OpenCV's T-API facedetect.cpp sample is hella slow and CPU intensive with OpenCL "on"

Hello,

The “ufacedetect.cpp” from T-API folder in samples folder runs super slow after compilation. When running the compiled code, OpenCL can be seen displayed as “ON” while running the compiled code. There is no difference in performance, OpenCL does not offload CPU usage.

System information (version)
opencv-4.5.5_9
OS: FreeBSD 13.1-RELEASE-p1 amd64
Resolution: 3840x2160
DE: Plasma 5.24.6
WM: KWin
Theme: [Plasma], Breeze [GTK2/3]
Icons: [Plasma], breeze-dark [GTK2/3]
Terminal: konsole
CPU: AMD FX-8350 (8) @ 3.991GHz
GPU: Ellesmere [Radeon RX 580]
Memory: 11708MiB / 32684MiB
Compiler => FreeBSD clang version 13.0.0 (git@github.com:llvm/llvm-project.git llvmorg-13.0.0-0-gd7b669b3a303)

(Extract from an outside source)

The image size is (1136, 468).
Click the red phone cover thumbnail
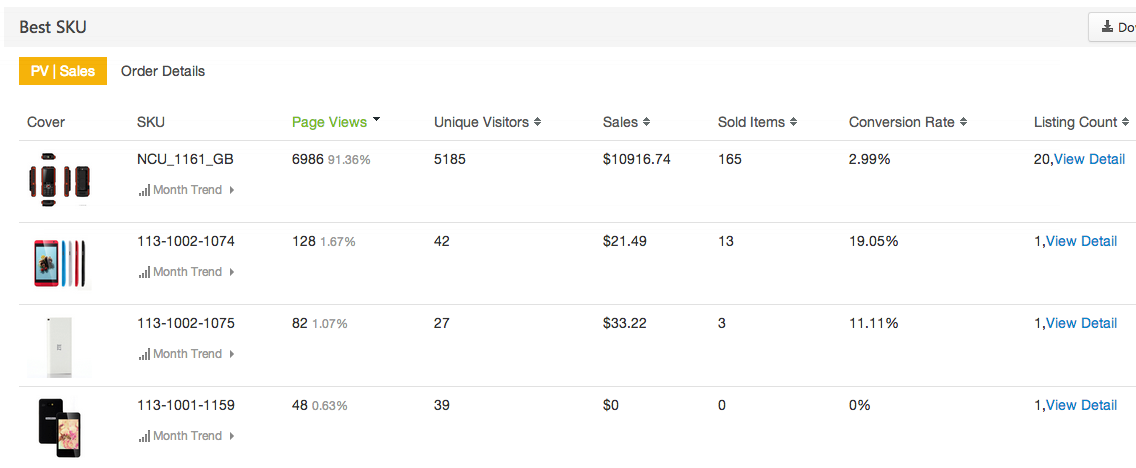coord(60,264)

Here is the output for clinfo:

here is the output for opencv_version --opencl:

 4.5.5
OpenCL Platforms: 
    Clover
        dGPU: AMD Radeon RX 580 Series (POLARIS10, DRM 3.35.0, 13.1-RELEASE-p1, LLVM 13.0.1) (OpenCL 1.1 Mesa 21.3.8)
    Portable Computing Language
        CPU: AMD FX(tm)-8350 Eight-Core Processor            (OpenCL 1.2 pocl HSTR: pthread-x86_64-portbld-freebsd13.1-bdver2)
Current OpenCL device: 
    Type = dGPU
    Name = AMD Radeon RX 580 Series (POLARIS10, DRM 3.35.0, 13.1-RELEASE-p1, LLVM 13.0.1)
    Version = OpenCL 1.1 Mesa 21.3.8
    Driver version = 21.3.8
    Address bits = 64
    Compute units = 36
    Max work group size = 256
    Local memory size = 32 KB
    Max memory allocation size = 3 GB 204 MB 819 KB 204 B
    Double support = Yes
    Half support = Yes
    Host unified memory = No
    Device extensions:
        cl_khr_byte_addressable_store
        cl_khr_global_int32_base_atomics
        cl_khr_global_int32_extended_atomics
        cl_khr_local_int32_base_atomics
        cl_khr_local_int32_extended_atomics
        cl_khr_int64_base_atomics
        cl_khr_int64_extended_atomics
        cl_khr_fp64
        cl_khr_extended_versioning
    Has AMD Blas = No
    Has AMD Fft = No
    Preferred vector width char = 16
    Preferred vector width short = 8
    Preferred vector width int = 4
    Preferred vector width long = 2
    Preferred vector width float = 4
    Preferred vector width double = 2
    Preferred vector width half = 0

Thanks for any help.

Your GPU supports OpenCL 1.1 but afaik OpenCV requires OpenCL 1.2

Hello, thanks for the reply.

OpenCL versions are backwards compatible, need to add a header for which supports it. Haven’t tried this, but it can work.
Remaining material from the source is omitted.